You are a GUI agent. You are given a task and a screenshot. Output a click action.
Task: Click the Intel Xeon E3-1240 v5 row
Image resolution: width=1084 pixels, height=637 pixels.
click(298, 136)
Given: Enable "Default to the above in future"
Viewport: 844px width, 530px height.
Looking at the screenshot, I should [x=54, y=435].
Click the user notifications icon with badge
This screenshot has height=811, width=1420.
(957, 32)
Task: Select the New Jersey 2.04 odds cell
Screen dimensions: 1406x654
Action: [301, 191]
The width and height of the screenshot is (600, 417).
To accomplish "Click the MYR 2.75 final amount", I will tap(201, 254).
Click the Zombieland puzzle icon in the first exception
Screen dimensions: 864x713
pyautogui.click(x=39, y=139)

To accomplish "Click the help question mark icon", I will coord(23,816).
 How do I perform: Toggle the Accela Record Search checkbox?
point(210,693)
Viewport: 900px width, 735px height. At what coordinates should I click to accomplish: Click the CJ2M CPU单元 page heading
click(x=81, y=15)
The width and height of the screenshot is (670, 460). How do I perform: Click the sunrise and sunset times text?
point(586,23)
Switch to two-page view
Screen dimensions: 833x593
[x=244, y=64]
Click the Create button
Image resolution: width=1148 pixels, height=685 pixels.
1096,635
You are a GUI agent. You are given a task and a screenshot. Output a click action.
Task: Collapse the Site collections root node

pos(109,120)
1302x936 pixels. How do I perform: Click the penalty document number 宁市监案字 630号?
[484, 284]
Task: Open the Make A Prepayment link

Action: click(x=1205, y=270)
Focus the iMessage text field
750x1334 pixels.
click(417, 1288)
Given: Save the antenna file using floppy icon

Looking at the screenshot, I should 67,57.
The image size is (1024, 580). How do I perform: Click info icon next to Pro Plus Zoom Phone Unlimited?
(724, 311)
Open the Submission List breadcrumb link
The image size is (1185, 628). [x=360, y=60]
- - - - - - -
— Description of the task —
Starting at the first line of the records above, please copy each line exactly until you reach the line containing "Task: Select the New Jersey 2.04 odds cell". Include that line and stop there.

— Solution for this task —
You are a GUI agent. You are given a task and a screenshot. Output a click action.
Task: Click the Intel Xeon E3-1240 v5 row
Image resolution: width=1084 pixels, height=637 pixels.
click(298, 136)
Given: Enable "Default to the above in future"
Viewport: 844px width, 530px height.
Looking at the screenshot, I should [x=54, y=435].
Click the user notifications icon with badge
This screenshot has height=811, width=1420.
(957, 32)
Task: Select the New Jersey 2.04 odds cell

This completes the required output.